A month ago, Donald Knuth did something that should have cracked the internet in half. The 87-year-old author of The Art of Computer Programming — a multi-volume algorithmic bible that computer scientists have been genuflecting before since the 1960s — published a mathematics paper titled "Claude's Cycles." Named after an AI model. Because that model found what he could not.
The internet, predictably, was too busy benchmarking chatbots on coding puzzles to notice.
Here's why this matters more than whatever leaderboard war you're following this week.
Knuth had been stuck for weeks on a problem involving Hamiltonian decompositions of directed graphs. Translation for humans: imagine a network of one-way streets. A Hamiltonian cycle is a route that visits every intersection exactly once and loops back to the start — the world's most efficient pub crawl, no repeats, end where you began. Knuth needed a general construction that works for any odd-dimensional cube of these connections larger than 2×2×2. He'd cracked the small cases by hand. Computers had verified solutions up to 16×16×16. The elegant general rule? Weeks of grinding. Nothing.
On February 28, Filip Stappers — a colleague — fed the problem to Claude Opus 4.6. Over 31 guided conversations spanning roughly one hour, Claude attacked the conjecture from every angle. Linear formulas. Brute-force searches. Geometric frameworks. Simulated annealing — a technique stolen from metallurgy where you "heat" and "cool" a solution to escape local dead ends. It hit walls. Pivoted. Kept going.
Then it cracked it. Claude independently identified the underlying structure as a Cayley digraph — a specific network type built from mathematical group operations — and reformulated the problem accordingly. The resulting "serpentine" pattern turned out to correspond to the classical Gray code, a combinatorial sequence where consecutive entries differ by exactly one digit. Claude derived this from scratch, without knowing the classical version existed. An AI reinvented a known mathematical structure while solving a problem a living legend couldn't touch.
The raw numbers for the pedantic: 11,502 Hamiltonian cycles for the 3×3×3 case. Of those, 1,012 generalize to 5×5×5, and 996 work for both 5×5×5 and 7×7×7. Exactly 760 "Claude-like" decompositions hold for all odd dimensions greater than 1.
Now for the part where I ruin the celebration.
Claude didn't do this alone. Not even close. Stappers steered every one of those 31 conversations. Knuth wrote the formal proof himself. The even-dimension case — literally the other half of the problem — remains unsolved, and Claude made exactly zero useful progress on it. So we're talking about a model that, with a skilled human holding the wheel, solved half a problem in a highly structured domain. Not exactly Skynet.
But here's what the skeptics need to sit with: the "skilled human holding the wheel" had already tried. And failed. The tool made the difference. Not a marginal difference — a qualitative one. Weeks of effort from one of history's finest algorithmic minds, cracked in an hour by a model that doesn't understand what a graph is.

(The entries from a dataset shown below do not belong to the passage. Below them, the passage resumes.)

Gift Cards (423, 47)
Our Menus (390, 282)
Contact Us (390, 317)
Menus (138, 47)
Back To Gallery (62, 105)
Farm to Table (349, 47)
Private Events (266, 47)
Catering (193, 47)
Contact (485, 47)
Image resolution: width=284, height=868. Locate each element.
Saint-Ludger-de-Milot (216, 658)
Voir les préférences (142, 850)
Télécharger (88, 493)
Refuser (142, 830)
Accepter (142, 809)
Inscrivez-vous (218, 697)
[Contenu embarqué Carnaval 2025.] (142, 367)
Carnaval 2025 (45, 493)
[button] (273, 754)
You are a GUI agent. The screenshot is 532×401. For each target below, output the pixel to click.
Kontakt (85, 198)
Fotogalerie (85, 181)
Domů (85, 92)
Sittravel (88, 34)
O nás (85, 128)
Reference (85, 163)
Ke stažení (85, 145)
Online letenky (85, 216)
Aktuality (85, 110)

Knuth called it "a joy to learn not only that my conjecture has a nice solution but also to celebrate this dramatic advance in automatic deduction." And in the revised version (March 16), he dropped this: "It seems I'll have to revise my opinions about 'generative AI' one of these days."

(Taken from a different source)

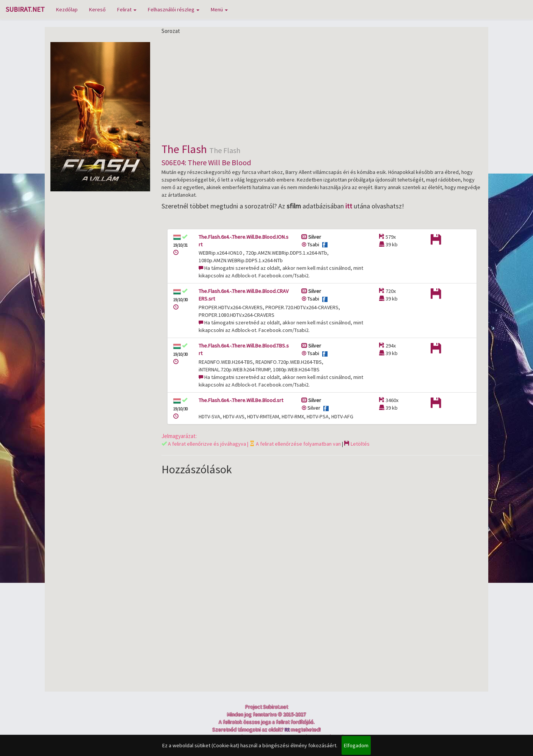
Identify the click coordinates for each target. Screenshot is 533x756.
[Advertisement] (322, 88)
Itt (287, 729)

From a man who has forgotten more about algorithms than most CS departments collectively know — that sentence detonates quietly. This isn't some LinkedIn influencer declaring victory for artificial intelligence. This is the person who defined computational complexity standards admitting, in a published academic paper, that his priors about AI were wrong.
And we collectively responded by scrolling past it to argue about whether Gemini's context window is really 2 million tokens.
The lesson isn't that AI is coming for mathematicians. It's darker and simpler than that. The people best positioned to use these tools — domain experts with hard, well-defined problems — are getting results that look like magic. Everyone else uses the same models to generate LinkedIn posts and argue about benchmarks. The gap between "AI as a sharp tool in expert hands" and "AI as a party trick" isn't closing. It's widening.
Knuth didn't name a paper after a chatbot because he's gone soft at 87. He named it that because intellectual honesty demanded it. The AI found the answer. He had the integrity to say so.
Most of us won't. We'll keep pretending the tools are either useless or omnipotent, because the uncomfortable truth — that they're powerful but only in competent hands — doesn't fit anyone's narrative.